Signorini, Antonio Medugno in un video su Instagram: “Mai a letto con lui”

Signorini, Antonio Medugno in un video su Instagram: “Mai a letto con lui”
Alfonso Signorini per gentile concessione dell’ufficio stampa Endemol Shine Italy (Lapresse)

L’ex concorrente del Gf: “Ero completamente manipolato dal mio vecchio manager”

 “Su questo voglio essere chiarissimo, non sono mai andato a letto con Alfonso Signorini, né la prima volta e né dopo, mai. Capisco il sospetto perché intorno a questo contesto ci sono stati tanti messaggi allusivi e di un rapporto che, col senno di poi, riconosco sbagliato. E qui mi prendo la mia responsabilità. Ho gestito malissimo quella situazione, ho lasciato spazio a quell’ambiguità che non avrei mai dovuto accettare”. Così, in un video su Instagram, Antonio Medugno, l’ex concorrente del Grande Fratello Vip che ha denunciato il giornalista e conduttore tv Alfonso Signorini.”Faccio questo video una volta sola, poi torno alla mia vita. Non sto cercando compassione, né sto cercando approvazione. Rispondo con calma e con i fatti alle domande che leggo ovunque, perché in questi giorni sono state dette molte cose false sul mio conto. Sinceramente ne sono molto stanco”, spiega.

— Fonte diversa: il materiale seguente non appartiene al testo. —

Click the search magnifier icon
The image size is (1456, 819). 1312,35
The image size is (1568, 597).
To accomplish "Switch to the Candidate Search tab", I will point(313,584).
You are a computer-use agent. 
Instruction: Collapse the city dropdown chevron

“Ho provato vergogna e paura”

“Per anni ho provato a seppellirla, perché quando sei coinvolto in dinamiche di vergogna e paura, spesso non denunci subito. Ti chiudi, ti colpevolizzi e temi di non essere creduto. Soprattutto temi l’impatto sulla tua vita e sul lavoro. E’ una cosa documentata. Molte persone, troppe, ritardano la denuncia su queste su queste vicende. Io, in quei quattro anni, ho fatto terapia e ho provato ad andare avanti. Ho deciso di tutelarmi legalmente soltanto quando la situazione è diventata pubblica e ho capito che il silenzio mi avrebbe distrutto perché in quel periodo non avevo la lucidità che oggi”.

“Io manipolato dal mio vecchio manager”

“C’erano messaggi, sì, e col senno di poi riconosco che erano messaggi ambigui e che io forse avrei dovuto mettere un confine molto prima. Ma quando sei giovane, quando hai tante pressioni addosso, quando temi di bruciarti opportunità lavorative, non ragioni sempre in modo lucido. Io in quel momento mi sono purtroppo fidato ciecamente del mio vecchio manager e quindi ho minimizzato ogni cosa, perché mi avevano manipolato a pensare che era giusto così. Io non sono andato lì per fare sesso o per ottenere favori, ci sono andato pensando di chiarire, di dimostrare che tipo di persona fossi e che tipo di valori avessi. È stata una scelta ingenua, lo ammetto, ma l’ingenuità non significa né consenso né colpa, perché quando vivi una dinamica sbilanciata, non sempre scappi subito. Spesso minimizzi, razionalizzi e ti dici di riuscire a gestirla, che passerà. Io ho sbagliato a stare vicino a quella situazione invece di tagliarla subito, questo è il mio errore. Ma restare non significa stare bene e soprattutto non significa che tutto ciò che è stato raccontato online sia vero. Io ho avuto questa tendenza a minimizzare la cosa perché ero completamente manipolato dal mio vecchio manager“.